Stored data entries
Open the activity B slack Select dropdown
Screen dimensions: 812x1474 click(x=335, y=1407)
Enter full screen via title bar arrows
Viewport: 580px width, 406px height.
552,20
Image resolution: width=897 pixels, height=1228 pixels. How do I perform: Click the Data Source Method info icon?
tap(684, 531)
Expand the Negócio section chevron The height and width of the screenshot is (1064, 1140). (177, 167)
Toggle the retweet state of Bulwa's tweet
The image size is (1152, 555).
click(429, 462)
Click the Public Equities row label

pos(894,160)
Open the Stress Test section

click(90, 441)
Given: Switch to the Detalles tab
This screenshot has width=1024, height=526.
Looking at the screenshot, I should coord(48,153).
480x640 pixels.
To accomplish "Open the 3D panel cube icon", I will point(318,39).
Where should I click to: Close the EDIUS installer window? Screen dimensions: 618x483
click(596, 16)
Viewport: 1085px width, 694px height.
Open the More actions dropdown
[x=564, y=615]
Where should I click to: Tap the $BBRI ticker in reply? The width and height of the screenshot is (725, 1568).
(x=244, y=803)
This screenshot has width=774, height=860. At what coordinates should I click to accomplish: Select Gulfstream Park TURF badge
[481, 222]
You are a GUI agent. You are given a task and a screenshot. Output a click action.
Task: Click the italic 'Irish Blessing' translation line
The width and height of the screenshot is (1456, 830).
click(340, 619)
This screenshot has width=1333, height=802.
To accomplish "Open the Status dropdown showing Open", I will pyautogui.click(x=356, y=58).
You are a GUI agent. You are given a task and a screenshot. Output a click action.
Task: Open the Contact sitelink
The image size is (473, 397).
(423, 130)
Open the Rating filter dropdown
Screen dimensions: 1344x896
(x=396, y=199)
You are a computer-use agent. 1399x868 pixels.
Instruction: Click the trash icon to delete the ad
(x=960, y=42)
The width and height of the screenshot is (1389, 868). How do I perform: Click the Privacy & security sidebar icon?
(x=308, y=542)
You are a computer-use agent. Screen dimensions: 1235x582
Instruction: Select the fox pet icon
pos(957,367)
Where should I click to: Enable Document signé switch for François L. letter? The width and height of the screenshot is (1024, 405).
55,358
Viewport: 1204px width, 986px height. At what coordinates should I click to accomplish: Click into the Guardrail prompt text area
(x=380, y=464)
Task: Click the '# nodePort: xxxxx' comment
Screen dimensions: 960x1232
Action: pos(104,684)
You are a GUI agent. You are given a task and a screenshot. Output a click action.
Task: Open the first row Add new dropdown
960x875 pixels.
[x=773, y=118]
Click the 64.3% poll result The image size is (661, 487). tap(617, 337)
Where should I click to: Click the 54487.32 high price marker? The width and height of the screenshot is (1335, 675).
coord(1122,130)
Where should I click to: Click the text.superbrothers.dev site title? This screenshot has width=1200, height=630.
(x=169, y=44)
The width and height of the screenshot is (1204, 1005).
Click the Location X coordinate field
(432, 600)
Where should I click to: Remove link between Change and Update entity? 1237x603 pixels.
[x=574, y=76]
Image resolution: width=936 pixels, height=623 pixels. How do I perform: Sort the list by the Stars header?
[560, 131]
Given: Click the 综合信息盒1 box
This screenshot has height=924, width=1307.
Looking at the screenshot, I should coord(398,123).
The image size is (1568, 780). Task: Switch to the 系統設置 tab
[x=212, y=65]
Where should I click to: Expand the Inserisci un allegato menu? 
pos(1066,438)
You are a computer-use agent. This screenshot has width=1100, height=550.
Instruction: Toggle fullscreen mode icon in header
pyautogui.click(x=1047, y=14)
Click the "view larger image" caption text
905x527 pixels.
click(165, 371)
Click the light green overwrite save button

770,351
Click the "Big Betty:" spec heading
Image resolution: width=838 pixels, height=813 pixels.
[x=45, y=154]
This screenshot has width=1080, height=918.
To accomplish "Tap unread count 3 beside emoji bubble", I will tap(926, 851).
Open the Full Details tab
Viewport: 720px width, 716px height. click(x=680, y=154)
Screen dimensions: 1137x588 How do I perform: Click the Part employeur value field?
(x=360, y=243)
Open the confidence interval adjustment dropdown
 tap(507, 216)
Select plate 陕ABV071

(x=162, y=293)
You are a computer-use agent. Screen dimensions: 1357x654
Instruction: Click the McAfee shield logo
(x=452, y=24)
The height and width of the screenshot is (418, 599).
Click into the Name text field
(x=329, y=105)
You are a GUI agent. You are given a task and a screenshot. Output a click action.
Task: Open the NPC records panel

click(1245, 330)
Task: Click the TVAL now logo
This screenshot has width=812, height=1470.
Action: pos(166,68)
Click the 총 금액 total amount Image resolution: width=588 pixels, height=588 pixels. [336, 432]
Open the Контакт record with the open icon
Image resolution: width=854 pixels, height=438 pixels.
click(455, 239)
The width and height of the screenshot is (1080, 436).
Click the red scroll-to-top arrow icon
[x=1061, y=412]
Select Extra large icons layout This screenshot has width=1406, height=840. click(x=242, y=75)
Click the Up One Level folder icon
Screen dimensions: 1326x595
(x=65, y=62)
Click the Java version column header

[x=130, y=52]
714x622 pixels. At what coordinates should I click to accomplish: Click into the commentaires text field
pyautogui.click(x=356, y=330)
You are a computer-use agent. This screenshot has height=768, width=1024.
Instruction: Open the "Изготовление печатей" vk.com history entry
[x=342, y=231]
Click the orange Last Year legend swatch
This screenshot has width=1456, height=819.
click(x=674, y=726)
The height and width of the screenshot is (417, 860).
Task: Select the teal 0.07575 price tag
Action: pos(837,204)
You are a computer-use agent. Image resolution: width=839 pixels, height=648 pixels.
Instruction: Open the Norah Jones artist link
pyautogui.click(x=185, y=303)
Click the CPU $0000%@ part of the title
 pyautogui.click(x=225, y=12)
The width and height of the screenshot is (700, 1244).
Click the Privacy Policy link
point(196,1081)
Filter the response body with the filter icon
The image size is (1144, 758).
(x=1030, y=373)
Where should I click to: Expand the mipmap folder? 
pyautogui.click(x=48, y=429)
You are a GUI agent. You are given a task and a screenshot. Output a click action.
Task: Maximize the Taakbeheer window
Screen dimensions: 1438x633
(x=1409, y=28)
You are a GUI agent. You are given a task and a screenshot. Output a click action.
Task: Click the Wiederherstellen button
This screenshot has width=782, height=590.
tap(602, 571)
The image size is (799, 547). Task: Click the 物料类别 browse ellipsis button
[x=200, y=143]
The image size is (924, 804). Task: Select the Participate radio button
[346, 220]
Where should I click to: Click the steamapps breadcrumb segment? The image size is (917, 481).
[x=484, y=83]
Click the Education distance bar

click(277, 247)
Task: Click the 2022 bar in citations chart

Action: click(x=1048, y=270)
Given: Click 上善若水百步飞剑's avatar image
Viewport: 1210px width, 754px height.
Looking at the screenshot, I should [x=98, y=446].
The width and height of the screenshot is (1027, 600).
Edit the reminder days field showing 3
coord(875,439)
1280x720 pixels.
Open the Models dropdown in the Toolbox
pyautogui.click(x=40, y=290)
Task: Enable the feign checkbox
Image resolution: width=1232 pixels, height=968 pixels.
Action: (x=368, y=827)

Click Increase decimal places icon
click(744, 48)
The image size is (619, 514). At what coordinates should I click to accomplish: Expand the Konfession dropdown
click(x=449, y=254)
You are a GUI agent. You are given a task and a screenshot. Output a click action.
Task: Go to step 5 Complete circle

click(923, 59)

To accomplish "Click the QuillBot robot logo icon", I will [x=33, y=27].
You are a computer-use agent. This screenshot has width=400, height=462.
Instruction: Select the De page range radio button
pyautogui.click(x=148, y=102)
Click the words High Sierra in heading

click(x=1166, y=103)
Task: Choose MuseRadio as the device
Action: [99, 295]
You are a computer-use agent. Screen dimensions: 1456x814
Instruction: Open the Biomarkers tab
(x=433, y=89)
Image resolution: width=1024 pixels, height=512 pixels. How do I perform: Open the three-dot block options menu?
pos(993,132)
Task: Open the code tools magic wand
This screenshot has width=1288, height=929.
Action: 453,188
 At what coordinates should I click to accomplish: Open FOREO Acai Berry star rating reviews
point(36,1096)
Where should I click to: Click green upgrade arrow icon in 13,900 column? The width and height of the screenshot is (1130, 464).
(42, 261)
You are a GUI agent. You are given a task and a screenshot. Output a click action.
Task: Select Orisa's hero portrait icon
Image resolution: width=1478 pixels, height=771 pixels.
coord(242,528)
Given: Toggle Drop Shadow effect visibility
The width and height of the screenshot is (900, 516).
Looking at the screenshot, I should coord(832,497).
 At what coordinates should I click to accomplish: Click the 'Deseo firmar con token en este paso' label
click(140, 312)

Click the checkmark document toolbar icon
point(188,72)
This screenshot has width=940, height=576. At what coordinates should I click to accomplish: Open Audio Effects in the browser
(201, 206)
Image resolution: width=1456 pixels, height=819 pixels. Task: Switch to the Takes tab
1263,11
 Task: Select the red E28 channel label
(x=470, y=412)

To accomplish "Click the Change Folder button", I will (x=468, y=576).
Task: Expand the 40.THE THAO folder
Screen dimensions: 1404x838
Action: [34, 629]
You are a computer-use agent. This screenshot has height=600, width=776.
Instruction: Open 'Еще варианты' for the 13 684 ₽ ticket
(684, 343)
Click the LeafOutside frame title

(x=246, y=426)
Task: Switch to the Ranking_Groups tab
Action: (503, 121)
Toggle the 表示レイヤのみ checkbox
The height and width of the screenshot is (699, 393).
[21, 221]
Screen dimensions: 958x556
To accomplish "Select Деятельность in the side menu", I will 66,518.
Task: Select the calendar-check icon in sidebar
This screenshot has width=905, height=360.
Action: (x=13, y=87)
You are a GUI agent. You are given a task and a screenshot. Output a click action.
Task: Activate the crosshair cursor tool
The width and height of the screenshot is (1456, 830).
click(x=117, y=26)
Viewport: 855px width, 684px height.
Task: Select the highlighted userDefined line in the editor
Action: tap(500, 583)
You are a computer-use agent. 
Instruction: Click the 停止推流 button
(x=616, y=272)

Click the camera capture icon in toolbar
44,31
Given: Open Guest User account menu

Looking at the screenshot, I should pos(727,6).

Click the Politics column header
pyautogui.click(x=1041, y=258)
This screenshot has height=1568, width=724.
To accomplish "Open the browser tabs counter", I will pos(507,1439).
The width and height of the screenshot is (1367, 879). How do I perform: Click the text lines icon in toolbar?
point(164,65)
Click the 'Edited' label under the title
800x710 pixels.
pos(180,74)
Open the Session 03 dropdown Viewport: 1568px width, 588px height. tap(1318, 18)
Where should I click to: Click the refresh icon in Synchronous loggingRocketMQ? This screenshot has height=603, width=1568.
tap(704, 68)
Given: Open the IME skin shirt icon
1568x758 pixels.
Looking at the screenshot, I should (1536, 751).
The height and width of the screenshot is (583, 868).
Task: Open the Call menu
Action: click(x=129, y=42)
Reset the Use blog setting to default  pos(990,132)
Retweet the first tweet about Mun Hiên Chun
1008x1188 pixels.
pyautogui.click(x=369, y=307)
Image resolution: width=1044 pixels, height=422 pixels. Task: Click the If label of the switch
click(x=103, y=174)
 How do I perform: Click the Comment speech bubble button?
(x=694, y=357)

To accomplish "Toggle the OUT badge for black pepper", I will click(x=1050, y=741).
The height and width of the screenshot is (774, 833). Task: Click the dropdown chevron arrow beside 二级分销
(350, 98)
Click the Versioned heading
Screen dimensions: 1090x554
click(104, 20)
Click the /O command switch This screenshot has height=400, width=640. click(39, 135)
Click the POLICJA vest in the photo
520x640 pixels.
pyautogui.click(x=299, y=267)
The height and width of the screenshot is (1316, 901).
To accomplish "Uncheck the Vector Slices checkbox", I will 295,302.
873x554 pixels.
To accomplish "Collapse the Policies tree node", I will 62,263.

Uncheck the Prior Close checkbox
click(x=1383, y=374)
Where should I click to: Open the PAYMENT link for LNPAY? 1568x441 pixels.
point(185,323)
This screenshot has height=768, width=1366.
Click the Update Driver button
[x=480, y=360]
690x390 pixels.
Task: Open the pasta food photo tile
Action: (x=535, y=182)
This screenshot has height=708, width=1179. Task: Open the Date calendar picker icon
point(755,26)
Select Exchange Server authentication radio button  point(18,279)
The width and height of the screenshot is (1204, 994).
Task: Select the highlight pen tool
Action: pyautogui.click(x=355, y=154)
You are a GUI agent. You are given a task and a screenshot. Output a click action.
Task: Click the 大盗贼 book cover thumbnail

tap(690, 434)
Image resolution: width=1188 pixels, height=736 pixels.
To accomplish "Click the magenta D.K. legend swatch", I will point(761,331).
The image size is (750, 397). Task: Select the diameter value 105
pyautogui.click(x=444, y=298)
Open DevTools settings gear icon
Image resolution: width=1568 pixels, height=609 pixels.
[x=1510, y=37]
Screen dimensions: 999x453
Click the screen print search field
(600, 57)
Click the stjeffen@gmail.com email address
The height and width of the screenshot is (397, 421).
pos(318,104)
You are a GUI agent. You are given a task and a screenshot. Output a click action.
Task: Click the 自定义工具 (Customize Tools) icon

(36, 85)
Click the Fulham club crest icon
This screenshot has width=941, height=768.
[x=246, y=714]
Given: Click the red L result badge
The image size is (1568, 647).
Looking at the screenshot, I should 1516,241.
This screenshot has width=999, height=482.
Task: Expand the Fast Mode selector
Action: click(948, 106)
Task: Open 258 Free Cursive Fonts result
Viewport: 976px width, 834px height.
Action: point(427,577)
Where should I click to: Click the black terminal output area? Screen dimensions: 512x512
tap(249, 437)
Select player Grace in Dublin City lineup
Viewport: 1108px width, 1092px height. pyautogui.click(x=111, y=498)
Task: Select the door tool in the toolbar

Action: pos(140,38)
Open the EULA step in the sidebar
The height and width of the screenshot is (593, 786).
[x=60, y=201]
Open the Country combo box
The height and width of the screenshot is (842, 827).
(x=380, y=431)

■ Requirement:
Please filter the entries above down to the lines holding "result" and copy them.

■ Task output:
Click the 64.3% poll result The image size is (661, 487). tap(617, 337)
Given: Click the red L result badge
Task: Open 258 Free Cursive Fonts result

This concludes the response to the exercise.